This writ is based on a 12th c letter at the British Library, now called Add Ch 54148.


Description: Letter of Pope Alexander III (b. c. 1100/05, d. 1181; reg. 1159-1181) to Geoffrey, Dean of Rouen, the archdeacons and the Chapter of Rouen, confirming the moiety of the manor of Kilham, Yorkshire, granted to them by King Henry II (b. 1133, d. 1189; reg. 1154-1189). At Tours, 5th Kalends of December (27 November 1162).
So it's an uncomplicated business letter.

However, because it comes from the pope's office, it's written in a beautiful 'Protogothic documentary script' (according to the BL website), which I fell in love with immediately. The spaciousness and airiness of the hand amazed me, considering this piece is described as 195x205mm, or about 8" square. So the x-height (height of the average letter) is tiny, with apparently enormous spaces allowed between lines.

One reason our Society texts don't 'look' like medieval exemplars is that we typically write in English, while the original manuscripts are in Latin.

In Insulae Draconis we have an embarrassment of riches of Latin-literate scribes. I tapped HE Arianhwy Wen for a translation of a short text into Latin, so the text would look more like the original.

In doing the practice piece, I counted words and line spaces and realised I would struggle fitting my text into my A5 piece of parchment.

So I dug out L.C. Hector's The handwriting of English Documents, which includes a fine chapter on medieval abbreviations in Latin (just because they're English documents doesn't mean they're in English).

I then annotated my working text to remind myself where I had to substitute an abbreviation for the full text.

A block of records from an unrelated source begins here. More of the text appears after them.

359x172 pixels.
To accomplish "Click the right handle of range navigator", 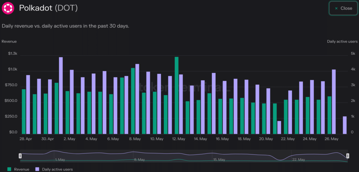I will point(348,156).
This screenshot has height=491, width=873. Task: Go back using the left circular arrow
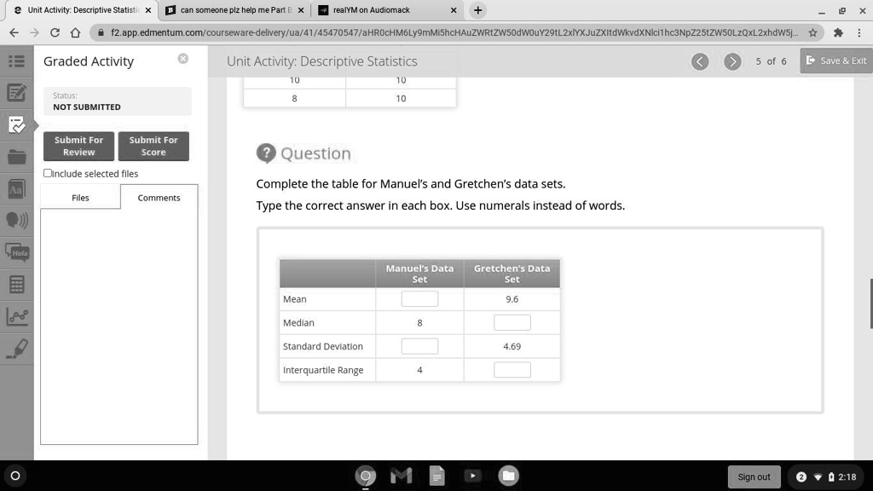click(700, 61)
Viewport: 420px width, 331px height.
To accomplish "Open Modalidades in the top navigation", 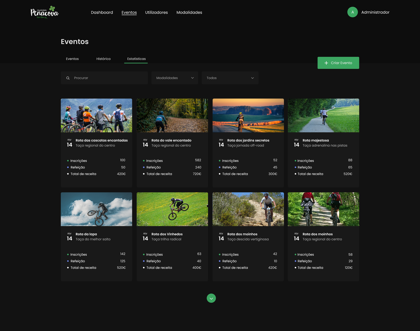I will (x=189, y=12).
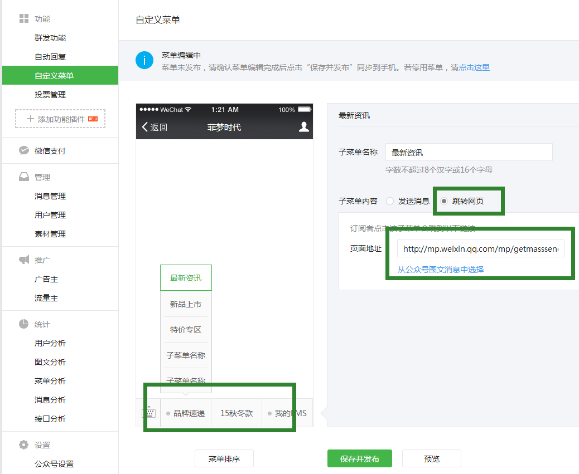The image size is (579, 474).
Task: Click the 管理 inbox icon in sidebar
Action: click(x=24, y=177)
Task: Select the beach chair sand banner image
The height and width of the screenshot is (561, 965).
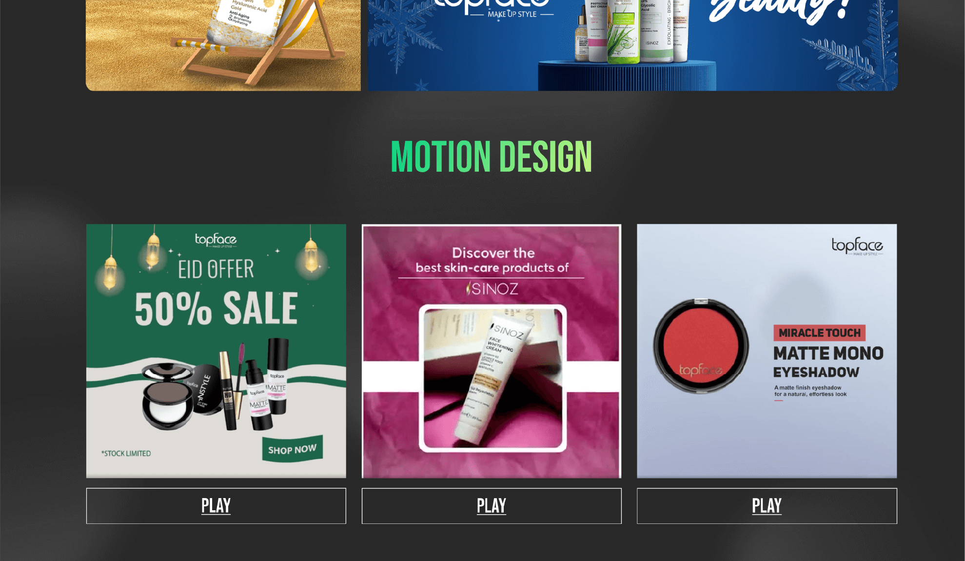Action: point(223,45)
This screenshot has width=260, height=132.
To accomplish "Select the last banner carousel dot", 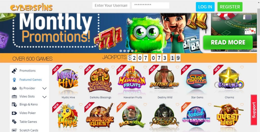I will 136,51.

So my working text that I copied from looked like this - the letters in brackets were omitted in favour of short forms. You can see the result in the closeup picture.
Om(n)ib--(us) parib(us)z nobilib(us)z gentilib(us)z haec praesentia audiendib(us)z aut videndib(us)z, Siridean magni(ssimu)--s potenti(ssimu)--s Jahanaraque sereni--(ssima) belli--(ssima) reges silvae drac(onis)--, salutem.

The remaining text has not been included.